Army Achievement Medal with 2 oak leaf clusters

National Defense Service Medal with 1 bronze service star

Vietnam Service Medal with 3 bronze service stars

Southwest Asia Service Medal with 2 bronze service stars

Army Service Ribbon

Overseas Service Ribbon with Award Numeral 2

Vietnam Campaign Medal with 60- clasp

Kuwait Liberation Medal (Kuwait)

Dean is the recipient of the National Conference on Citizenship’s prestigious Franklin Award for Citizen of the Year, awarded in 2016. That same year, he also received the National Institute on Alcohol Abuse and Alcoholism (NIAAA) Senator Harold Hughes Memorial Award.
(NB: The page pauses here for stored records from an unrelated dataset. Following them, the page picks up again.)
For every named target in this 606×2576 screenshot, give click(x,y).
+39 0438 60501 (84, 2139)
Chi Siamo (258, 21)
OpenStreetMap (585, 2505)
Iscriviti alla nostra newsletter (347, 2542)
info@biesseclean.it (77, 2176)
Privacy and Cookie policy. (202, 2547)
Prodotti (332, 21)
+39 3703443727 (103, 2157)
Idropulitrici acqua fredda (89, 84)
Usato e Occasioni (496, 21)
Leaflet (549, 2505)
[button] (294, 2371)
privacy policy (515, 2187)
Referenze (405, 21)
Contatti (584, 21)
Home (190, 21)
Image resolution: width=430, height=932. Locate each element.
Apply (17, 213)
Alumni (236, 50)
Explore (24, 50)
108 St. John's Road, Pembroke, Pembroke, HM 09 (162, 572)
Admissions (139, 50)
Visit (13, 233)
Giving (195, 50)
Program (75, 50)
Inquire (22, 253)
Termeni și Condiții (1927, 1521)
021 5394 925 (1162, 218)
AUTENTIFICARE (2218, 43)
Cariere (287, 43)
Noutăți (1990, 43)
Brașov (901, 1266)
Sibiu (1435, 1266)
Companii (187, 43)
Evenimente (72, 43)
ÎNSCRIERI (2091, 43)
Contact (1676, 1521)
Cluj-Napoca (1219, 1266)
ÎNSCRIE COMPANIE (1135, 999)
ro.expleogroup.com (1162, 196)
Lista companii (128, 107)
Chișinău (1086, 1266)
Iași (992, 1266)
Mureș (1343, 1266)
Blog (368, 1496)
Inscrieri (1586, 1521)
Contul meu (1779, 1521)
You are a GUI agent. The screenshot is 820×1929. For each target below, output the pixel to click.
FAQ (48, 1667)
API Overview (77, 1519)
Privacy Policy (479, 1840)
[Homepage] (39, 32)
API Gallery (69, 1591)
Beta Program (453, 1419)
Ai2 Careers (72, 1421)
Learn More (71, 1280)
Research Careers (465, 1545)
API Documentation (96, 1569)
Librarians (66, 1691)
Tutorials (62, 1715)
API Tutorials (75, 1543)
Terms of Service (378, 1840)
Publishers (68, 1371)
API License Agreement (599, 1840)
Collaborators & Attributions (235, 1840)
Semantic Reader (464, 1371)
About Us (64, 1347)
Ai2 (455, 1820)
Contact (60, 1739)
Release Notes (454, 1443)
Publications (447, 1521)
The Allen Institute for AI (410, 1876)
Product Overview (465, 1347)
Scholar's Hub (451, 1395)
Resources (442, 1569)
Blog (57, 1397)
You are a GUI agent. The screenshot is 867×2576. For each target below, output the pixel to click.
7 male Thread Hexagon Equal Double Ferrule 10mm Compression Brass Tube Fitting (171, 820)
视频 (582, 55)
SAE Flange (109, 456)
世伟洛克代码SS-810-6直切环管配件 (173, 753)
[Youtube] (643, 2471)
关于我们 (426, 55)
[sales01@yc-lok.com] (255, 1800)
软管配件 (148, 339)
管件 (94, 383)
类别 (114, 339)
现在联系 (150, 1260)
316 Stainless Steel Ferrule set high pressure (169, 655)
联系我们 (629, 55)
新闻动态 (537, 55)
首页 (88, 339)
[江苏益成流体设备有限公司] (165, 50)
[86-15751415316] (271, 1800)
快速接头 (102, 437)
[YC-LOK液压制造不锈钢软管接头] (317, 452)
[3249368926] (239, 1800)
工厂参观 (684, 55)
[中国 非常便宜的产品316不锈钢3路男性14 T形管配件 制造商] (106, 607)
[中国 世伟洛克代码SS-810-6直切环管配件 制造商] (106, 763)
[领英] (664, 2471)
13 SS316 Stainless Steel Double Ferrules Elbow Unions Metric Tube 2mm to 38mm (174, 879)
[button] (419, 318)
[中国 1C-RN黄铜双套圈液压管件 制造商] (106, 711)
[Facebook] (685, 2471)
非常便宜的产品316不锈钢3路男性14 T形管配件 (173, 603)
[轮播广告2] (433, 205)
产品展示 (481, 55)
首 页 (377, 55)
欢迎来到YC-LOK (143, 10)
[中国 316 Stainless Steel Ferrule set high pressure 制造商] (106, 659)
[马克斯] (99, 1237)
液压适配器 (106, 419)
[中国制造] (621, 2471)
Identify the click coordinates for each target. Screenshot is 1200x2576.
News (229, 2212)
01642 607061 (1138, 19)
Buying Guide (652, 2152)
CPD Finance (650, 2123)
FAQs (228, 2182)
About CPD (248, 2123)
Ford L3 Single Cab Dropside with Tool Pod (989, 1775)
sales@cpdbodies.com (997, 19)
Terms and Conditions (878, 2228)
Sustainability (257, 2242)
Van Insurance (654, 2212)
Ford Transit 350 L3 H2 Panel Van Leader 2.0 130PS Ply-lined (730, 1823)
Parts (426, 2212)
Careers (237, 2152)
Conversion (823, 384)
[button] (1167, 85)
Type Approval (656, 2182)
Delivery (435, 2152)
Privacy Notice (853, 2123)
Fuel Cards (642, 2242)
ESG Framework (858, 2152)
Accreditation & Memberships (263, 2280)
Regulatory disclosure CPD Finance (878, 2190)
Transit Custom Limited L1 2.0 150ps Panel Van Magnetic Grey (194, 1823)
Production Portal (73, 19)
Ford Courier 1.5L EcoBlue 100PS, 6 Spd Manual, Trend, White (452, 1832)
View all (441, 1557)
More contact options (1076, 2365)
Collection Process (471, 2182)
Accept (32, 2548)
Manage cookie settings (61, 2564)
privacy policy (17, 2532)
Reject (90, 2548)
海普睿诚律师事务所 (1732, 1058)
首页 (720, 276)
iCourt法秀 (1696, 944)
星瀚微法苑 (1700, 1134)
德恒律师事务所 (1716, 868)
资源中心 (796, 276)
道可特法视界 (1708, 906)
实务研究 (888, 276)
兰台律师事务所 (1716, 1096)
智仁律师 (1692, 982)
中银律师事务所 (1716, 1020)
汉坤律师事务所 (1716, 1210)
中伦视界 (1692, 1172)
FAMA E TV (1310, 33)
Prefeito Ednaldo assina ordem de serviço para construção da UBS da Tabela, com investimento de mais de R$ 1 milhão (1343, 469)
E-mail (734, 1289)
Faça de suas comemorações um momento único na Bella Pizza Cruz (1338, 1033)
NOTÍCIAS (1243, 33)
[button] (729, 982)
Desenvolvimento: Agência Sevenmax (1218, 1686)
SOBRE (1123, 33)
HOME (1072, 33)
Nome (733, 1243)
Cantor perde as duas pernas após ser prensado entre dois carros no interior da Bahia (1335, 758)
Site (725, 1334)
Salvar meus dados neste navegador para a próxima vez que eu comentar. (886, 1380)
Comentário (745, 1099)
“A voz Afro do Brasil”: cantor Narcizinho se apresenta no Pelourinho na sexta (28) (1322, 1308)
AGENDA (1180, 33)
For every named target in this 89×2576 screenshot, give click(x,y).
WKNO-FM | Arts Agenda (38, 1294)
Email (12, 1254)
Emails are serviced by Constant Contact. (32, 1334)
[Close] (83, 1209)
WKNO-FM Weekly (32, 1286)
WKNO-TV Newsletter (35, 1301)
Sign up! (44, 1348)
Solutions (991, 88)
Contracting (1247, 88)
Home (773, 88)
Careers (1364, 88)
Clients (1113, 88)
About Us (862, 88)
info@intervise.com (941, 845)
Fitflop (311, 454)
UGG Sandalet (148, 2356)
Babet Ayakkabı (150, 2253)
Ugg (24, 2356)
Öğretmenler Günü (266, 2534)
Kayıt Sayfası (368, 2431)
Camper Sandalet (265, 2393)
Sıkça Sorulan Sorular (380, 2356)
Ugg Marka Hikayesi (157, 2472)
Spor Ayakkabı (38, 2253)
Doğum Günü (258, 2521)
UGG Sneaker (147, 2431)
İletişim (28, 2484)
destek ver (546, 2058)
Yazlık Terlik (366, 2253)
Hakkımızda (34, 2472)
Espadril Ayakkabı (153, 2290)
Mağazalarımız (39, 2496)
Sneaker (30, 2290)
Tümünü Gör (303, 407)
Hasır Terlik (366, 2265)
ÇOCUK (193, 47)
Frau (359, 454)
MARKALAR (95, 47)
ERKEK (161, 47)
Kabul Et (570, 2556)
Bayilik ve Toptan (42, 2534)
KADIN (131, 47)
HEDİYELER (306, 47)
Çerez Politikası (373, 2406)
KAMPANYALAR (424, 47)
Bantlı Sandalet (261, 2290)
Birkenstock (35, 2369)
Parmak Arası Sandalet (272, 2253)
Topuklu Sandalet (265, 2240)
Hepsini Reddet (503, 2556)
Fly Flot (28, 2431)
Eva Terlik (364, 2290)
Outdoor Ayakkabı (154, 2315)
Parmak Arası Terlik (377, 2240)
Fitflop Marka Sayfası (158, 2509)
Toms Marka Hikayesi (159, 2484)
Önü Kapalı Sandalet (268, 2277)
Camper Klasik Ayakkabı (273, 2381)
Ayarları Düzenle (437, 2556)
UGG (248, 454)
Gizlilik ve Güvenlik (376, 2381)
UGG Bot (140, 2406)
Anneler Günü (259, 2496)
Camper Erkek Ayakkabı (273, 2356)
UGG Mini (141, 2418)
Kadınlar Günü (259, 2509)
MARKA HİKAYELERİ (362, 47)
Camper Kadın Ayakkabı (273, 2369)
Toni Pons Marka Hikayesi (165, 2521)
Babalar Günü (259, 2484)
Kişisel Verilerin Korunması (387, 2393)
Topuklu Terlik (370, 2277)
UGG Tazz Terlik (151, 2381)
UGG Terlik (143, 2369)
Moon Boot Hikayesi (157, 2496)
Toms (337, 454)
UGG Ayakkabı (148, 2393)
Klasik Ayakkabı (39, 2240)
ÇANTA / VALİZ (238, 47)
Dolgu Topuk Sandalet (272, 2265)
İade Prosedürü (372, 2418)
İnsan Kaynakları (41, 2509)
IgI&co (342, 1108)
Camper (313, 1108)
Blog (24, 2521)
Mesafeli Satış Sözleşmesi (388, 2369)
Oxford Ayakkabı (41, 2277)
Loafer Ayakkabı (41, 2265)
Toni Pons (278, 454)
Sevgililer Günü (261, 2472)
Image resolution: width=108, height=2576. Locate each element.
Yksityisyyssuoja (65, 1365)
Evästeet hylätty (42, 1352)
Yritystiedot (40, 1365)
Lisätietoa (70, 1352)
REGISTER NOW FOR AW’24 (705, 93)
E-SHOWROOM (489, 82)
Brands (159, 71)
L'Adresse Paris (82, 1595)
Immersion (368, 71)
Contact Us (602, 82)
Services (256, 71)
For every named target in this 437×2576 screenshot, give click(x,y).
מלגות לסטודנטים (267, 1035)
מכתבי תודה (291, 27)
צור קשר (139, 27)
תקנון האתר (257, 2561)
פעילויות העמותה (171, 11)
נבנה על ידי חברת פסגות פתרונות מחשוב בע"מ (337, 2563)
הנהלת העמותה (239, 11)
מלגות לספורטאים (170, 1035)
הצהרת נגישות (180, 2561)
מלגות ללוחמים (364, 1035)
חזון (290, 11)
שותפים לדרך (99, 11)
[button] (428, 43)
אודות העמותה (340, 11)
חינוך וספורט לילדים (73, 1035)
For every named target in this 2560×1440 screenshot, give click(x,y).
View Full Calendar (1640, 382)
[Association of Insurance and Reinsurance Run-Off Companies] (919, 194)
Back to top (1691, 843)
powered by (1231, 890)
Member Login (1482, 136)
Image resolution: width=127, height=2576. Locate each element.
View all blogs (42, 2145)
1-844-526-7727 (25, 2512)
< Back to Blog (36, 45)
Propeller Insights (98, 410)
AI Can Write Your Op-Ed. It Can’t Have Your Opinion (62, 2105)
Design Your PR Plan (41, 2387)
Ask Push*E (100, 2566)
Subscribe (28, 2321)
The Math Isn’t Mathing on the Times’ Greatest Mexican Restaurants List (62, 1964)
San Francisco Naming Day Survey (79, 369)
In 2020, he was honored with the National Prevention Network (NPN) Lifetime Achievement Award. In 2021, Dean received the CADCA National Leadership Award.

== Notable memberships ==
Dean has served on multiple boards and advisory groups, including the Executive Council of the Atlanta Area Boy Scouts of America, the Defense Science Board Human Resources Task Force, and the Multijurisdictional Counterdrug Task Force Training Advisory Committee, where he served as chairman. He also served as co-chair and member of the Advisory Commission for the Drug Free Communities Support Program within the Executive Office of the President; a member of the National Institute on Alcohol Abuse and Alcoholism Advisory Council; a member of the Executive Committee of the National Action Alliance for Suicide Prevention; and a member of the Board of Directors of The Madeira School. In addition, he served on the National Advisory Council on Drug Abuse at the National Institutes of Health and as Chairman of the Board of Directors for the Community Anti-Drug Coalitions of America. Dean served as a Member of The Board of Directors of the Army and Airforce Exchange Service.